(Collected data entries)
_ _ _ _ _

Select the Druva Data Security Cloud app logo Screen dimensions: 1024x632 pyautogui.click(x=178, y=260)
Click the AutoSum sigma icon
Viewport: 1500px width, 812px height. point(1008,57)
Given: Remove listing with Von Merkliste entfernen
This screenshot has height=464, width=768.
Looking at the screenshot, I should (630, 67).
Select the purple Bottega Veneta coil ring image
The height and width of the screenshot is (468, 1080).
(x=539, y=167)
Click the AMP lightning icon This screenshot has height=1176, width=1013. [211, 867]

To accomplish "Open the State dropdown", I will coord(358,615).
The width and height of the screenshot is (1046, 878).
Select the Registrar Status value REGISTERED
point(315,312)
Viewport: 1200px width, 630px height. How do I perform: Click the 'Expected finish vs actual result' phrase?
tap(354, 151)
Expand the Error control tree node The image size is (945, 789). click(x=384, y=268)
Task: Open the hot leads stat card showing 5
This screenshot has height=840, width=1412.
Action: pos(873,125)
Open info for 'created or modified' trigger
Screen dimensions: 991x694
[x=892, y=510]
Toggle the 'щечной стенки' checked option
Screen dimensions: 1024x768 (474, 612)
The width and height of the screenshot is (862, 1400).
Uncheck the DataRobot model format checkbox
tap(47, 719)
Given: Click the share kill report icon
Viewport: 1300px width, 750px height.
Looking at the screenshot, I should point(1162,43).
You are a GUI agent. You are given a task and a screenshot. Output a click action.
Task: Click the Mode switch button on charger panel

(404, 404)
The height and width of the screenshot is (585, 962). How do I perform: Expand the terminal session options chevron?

_ _ _ _ _

» Task details
Set down each entry exactly, leaving none out.

» Completed task
Select the Druva Data Security Cloud app logo Screen dimensions: 1024x632 pyautogui.click(x=178, y=260)
Click the AutoSum sigma icon
Viewport: 1500px width, 812px height. point(1008,57)
Given: Remove listing with Von Merkliste entfernen
This screenshot has height=464, width=768.
Looking at the screenshot, I should (630, 67).
Select the purple Bottega Veneta coil ring image
The height and width of the screenshot is (468, 1080).
(x=539, y=167)
Click the AMP lightning icon This screenshot has height=1176, width=1013. [211, 867]

To accomplish "Open the State dropdown", I will coord(358,615).
The width and height of the screenshot is (1046, 878).
Select the Registrar Status value REGISTERED
point(315,312)
Viewport: 1200px width, 630px height. How do I perform: Click the 'Expected finish vs actual result' phrase?
tap(354, 151)
Expand the Error control tree node The image size is (945, 789). click(x=384, y=268)
Task: Open the hot leads stat card showing 5
This screenshot has height=840, width=1412.
Action: pos(873,125)
Open info for 'created or modified' trigger
Screen dimensions: 991x694
[x=892, y=510]
Toggle the 'щечной стенки' checked option
Screen dimensions: 1024x768 (474, 612)
The width and height of the screenshot is (862, 1400).
Uncheck the DataRobot model format checkbox
tap(47, 719)
Given: Click the share kill report icon
Viewport: 1300px width, 750px height.
Looking at the screenshot, I should point(1162,43).
You are a GUI agent. You are given a task and a screenshot. Output a click action.
Task: Click the Mode switch button on charger panel

(404, 404)
The height and width of the screenshot is (585, 962). How do I perform: Expand the terminal session options chevron?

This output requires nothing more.